The system won't allow it, but that doesn't mean it cannot be changed. The question that remains is what is needed to change what we have.
The bicameral system we have in place was not as originally intended. It sets up a false dichotomy when combined with mankind's institutionalization in conceptualizing - based on general characteristics, creating points of reference from which to make choices based on those perceived institutionalized characteristics; i.e. is one a Republican (R) or Democrat (D). The details of a given issue will be ignored, with the given affiliation to be a representative of the implied position.
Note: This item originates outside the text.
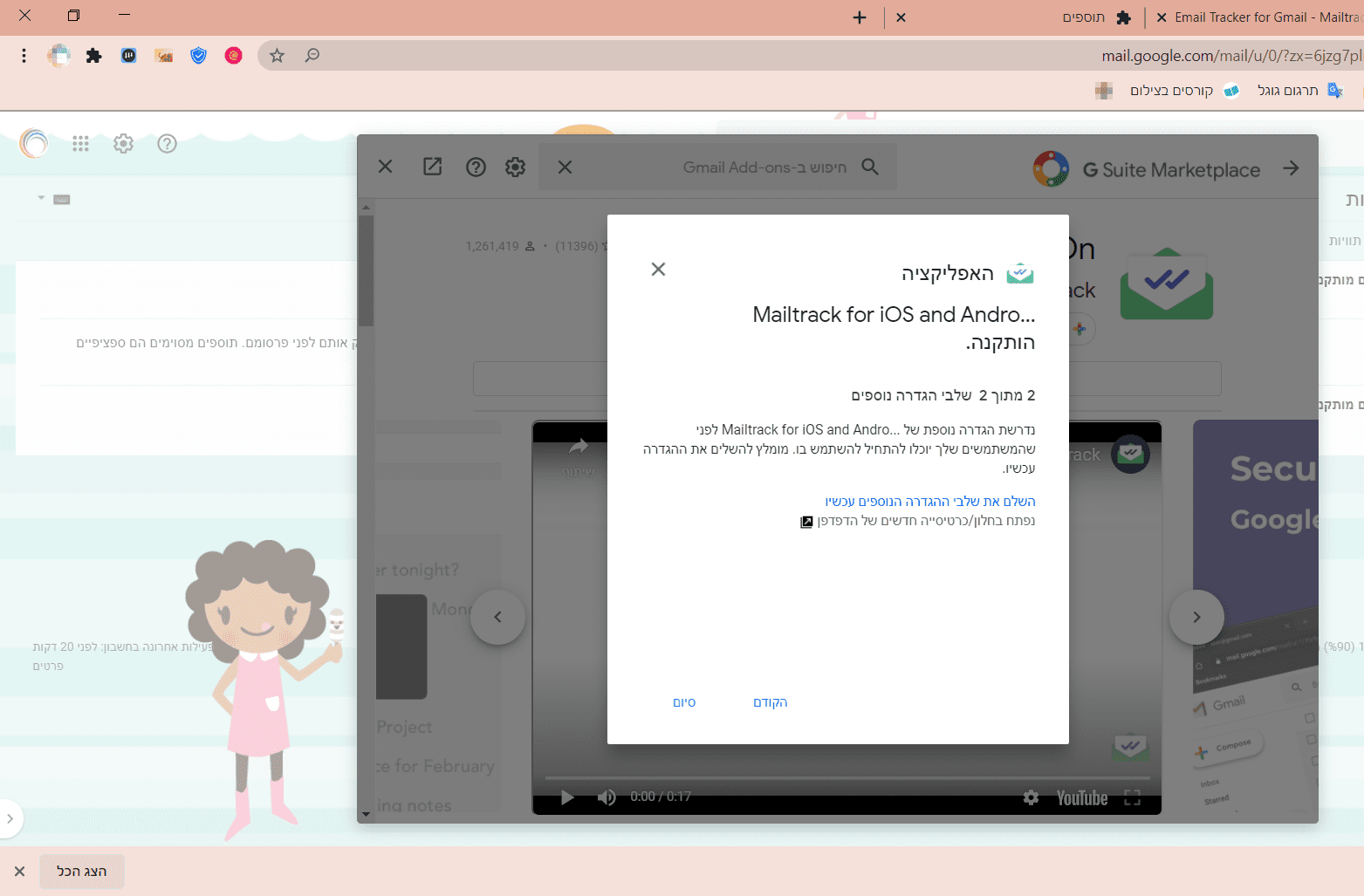Open the Google apps grid launcher

tap(80, 144)
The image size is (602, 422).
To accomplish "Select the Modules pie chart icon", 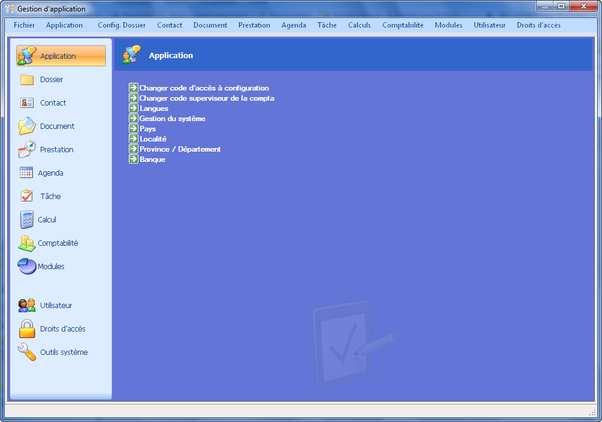I will 27,266.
This false dichotomy is wrong on multiple fronts: with the institutionalization, the R or D come to represent constellations of whole categories of belief, but individuals are in those parties, and those individuals may have ideas which are 'crossing the aisle' and not representative of the perceived R or D; the nature of those serving in government who want to 'fix' things, is a power-hunger who wants to use the legal force of the government to make, or 'guide,' society to behavior that this one in a position of authority thinks they should live; when the two parties are both filled with those who want to fix society, then the choice to people is to which degree control should be placed upon them - a question of degree; however, still has the principle set that government should dictate over the people for their own good.
The system we have was not wanted originally. Two parties set up the false dichotomy. There should be no parties, or many parties for the more parties there would be, the more chances there would exist to follow what those who wrote the constitution intended: a check and balance among the parties from them sniping each other, with the necessary increased complexity of adding extra components - more parties.